Standard Clustering

Rulex Factory has created a task aimed at making easier for users to work with and within their data: the Standard Clustering (k-means) task. This is a powerful way of organizing data into logical groups of similar patterns, making it easier to understand. Rulex clusters data with k-means algorithms and divides a given task into k clusters; for more detailed information, please refer to the Clustering Overview page.

The Standard Clustering (k-means) task is divided into four tabs:

  • The Options Tab, where users can choose the attribute they will work on and with.

  • The Monitor Tab, where users can view the properties of the new clusters.

  • The Clusters Tab, where users can visualize the group created.

  • The Results Tab, where users can visualize the results.


The Options tab

The Options tab is divided into two tabs: the Basic tab and the Advanced tab.

Available Attributes

Within this section, users will find a list of all the dataset’s attributes. To search for a specific attribute, use the lens icon at the top right of the panel. Users also have the option of sorting the attributes according to their preferences. They can choose from a drop-down list of the Order by option:

  • Attribute

  • Name

  • Type

  • Ignored

  • Role

Attributes Drop Area

The Attribute drop area contains the following options:

  • The Attributes to consider for clustering pane, where need to insert the attributes they want to use as input for creating their cluster computation. This operation can be done via a Manual List (users need to manually Drag & Drop the selected attributes onto the pane) or via a filtered list.

Customization Panes

Within these two customization panes, users can set the following options:

  • Clustering type. From the drop-down list, users can choose between:

    • K-means: the mean is used to compute the cluster centroid.
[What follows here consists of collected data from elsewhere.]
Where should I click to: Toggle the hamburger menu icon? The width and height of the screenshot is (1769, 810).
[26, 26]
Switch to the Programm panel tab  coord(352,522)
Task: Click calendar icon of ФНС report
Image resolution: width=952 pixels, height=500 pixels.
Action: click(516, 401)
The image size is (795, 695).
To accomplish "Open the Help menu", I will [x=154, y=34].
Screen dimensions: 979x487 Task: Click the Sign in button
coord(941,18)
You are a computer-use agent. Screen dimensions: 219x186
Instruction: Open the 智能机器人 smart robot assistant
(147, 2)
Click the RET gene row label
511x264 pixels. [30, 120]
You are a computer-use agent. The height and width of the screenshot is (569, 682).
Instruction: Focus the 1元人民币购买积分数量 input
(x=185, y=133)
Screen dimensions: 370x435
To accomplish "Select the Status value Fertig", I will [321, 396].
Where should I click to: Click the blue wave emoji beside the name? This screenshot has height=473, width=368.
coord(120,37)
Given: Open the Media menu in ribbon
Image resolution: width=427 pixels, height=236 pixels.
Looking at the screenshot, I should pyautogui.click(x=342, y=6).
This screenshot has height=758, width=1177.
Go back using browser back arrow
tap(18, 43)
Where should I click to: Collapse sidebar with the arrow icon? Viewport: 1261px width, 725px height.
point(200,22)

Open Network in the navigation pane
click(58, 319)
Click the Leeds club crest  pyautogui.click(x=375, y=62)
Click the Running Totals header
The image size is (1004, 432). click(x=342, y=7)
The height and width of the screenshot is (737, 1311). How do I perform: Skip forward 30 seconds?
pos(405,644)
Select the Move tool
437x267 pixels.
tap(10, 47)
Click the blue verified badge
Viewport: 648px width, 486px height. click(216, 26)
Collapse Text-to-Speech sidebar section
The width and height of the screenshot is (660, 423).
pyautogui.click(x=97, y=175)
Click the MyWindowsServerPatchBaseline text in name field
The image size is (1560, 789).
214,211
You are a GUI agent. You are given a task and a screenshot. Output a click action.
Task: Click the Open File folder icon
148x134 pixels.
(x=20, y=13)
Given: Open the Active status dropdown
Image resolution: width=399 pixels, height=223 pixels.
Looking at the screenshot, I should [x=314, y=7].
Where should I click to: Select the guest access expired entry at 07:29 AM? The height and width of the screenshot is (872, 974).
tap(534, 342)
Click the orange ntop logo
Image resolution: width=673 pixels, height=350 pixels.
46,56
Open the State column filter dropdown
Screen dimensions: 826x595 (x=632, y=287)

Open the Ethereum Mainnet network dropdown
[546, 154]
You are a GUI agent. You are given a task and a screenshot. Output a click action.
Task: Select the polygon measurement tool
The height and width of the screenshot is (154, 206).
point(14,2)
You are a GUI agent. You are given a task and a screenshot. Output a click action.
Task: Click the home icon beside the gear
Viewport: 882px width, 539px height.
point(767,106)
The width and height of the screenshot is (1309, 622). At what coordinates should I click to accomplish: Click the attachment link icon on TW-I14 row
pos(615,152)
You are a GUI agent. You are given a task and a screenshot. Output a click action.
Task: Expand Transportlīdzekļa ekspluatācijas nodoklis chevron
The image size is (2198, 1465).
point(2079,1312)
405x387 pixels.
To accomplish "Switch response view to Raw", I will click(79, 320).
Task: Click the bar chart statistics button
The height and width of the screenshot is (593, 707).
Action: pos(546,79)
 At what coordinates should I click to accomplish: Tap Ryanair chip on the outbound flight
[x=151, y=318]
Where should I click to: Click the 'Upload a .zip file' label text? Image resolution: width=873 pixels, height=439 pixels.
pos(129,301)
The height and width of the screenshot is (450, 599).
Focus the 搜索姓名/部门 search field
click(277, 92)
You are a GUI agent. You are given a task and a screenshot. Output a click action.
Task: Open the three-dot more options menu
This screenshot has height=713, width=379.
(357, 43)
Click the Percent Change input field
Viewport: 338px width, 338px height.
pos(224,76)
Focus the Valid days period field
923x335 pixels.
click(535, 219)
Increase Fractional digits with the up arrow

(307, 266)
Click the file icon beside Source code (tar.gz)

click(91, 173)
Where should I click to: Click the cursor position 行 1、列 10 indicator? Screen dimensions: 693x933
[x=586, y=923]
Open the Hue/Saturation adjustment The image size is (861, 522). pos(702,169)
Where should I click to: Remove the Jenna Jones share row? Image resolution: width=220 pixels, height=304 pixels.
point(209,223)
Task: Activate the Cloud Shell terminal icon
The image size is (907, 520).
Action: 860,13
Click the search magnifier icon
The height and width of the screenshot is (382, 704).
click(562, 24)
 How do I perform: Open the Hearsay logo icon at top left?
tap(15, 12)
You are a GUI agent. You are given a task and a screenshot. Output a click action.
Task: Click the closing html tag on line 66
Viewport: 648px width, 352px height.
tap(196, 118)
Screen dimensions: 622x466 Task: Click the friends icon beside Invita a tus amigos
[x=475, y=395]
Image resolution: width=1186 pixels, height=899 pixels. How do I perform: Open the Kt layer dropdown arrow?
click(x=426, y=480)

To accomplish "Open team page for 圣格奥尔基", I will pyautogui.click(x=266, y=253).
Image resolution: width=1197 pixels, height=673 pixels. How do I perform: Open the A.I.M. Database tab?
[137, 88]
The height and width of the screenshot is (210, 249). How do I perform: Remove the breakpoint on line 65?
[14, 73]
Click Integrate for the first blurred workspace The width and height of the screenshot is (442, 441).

    • K- medians: the median is used to compute the cluster centroid.

    • K- medoids: the point of the dataset closest to the mean is used as the cluster centroid.

  • Clustering algorithm. From the drop-down list, users can choose between:

    • Standard

    • Incremental

    • Error-based

  • Distance method for clustering. From the drop-down list, users can choose between:

    • Euclidean

    • Euclidean normalized

    • Manhattan

    • Manhattan (normalized)

    • Person

  • Normalization for ordered variables. From the drop-down list, users can choose between:

    • None

    • Attribute

    • Normal

    • Minmax [0.1]

    • Minmax [-1,1]

  • Initial assignment for cluster. From the drop-down list, users can choose the procedure adopted for initial assignment of points to clusters:

    • Random

    • Smart

    • Weight based

  • Number of clusters to be generated. Users can choose the required number of clusters. The number of clusters can’t exceed the number of different examples in the training set.

  • Attribute for initial cluster assignment. Users can choose a specific attribute from the list, which will be used as initial cluster assignment.

  • Attribute for weights. Users can choose a specific attribute from the list, which will be used a weight in the clustering process.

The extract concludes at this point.